In search of clarity,
Rev. J. Robert Gale, Ph.D.

Ernest Never Wanted A Church

Every now and then I hear a quote of Dr. Ernest Holmes and it is almost always repeated out of context, leaving one with a distinctly wrong impression. The misinterpreted lines are those in which he says "I never wanted a church."

To understand this partial statement requires a grasp of the spiritual climate in the country during the early part of this century. It was undergoing a spiritual renaissance, particularly in California, and Dr. Ernest Holmes was a major voice.

What Dr. Holmes wanted future generations to understand, (because those around him already knew), was that the Church of Religious Science was not a product of his ambition. He saw the origin of the church as a virgin birth.

It had no earthly father, no external cause. Consciousness was its genesis. Once the child was born, for which he took no credit, he welcomed its appearance and embraced his role to nurture, inspire and give it council. He watched it grow beyond his expectations. Did he love the church? He cherished the church. The ministers were his colleagues - every one. He was at their beck and call day or night. He was devoted to the welfare of every church, large or small. He treated for each one of them. He envisioned their success, imaged their prosperity, visited them with parental affection.

But the church was not born out of the wants or needs of Dr. Ernest Holmes. He did not see himself as anyone's guru. The church literally gave birth to itself. It was a spiritual happening, an evolutionary awakening in community after community. He never took credit for that, not because of some false modesty or feigned self-effacement; he believed he was merely a conduit, a kind of vehicle for a higher expression of consciousness appropriate to his time and place. As he would say, it couldn't have been otherwise.

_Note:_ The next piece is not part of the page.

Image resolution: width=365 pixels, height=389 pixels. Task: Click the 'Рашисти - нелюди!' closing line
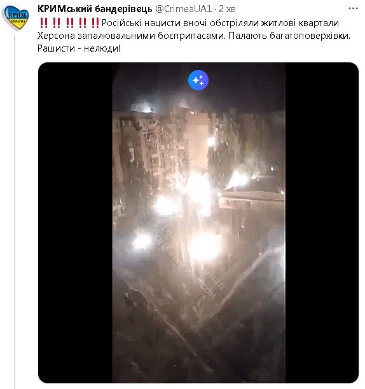79,48
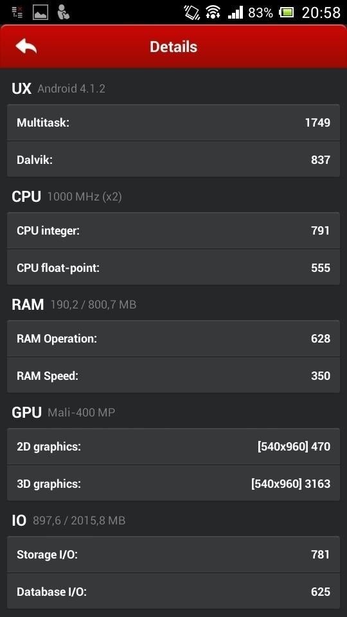
Task: Select the Dalvik score row
Action: (x=174, y=159)
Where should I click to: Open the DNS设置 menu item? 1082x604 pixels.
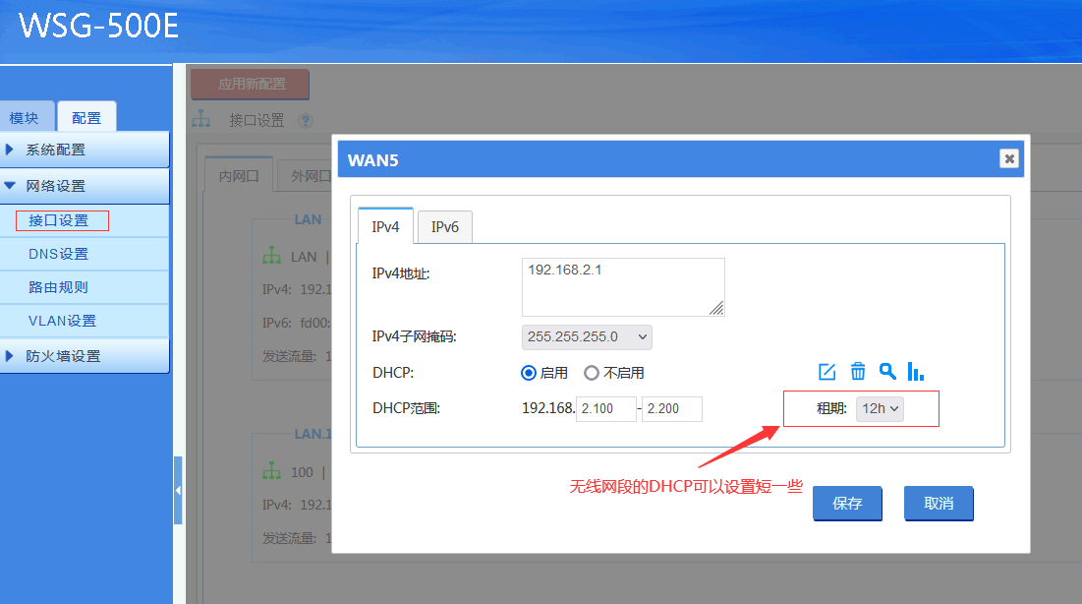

He was grateful to be that instrument. But his denial of a desire for a faithful following or some pious recognition is genuine. It is a noble gesture, a quality of humility that comes with wisdom derived of metaphysical insight and internal honesty.

So in this context, it is true, Dr. Ernest Holmes never set out to found a church. He had no such religious ambition or theological craving. But once the church was born he loved it with every fiber of his being. He gave it everything he had.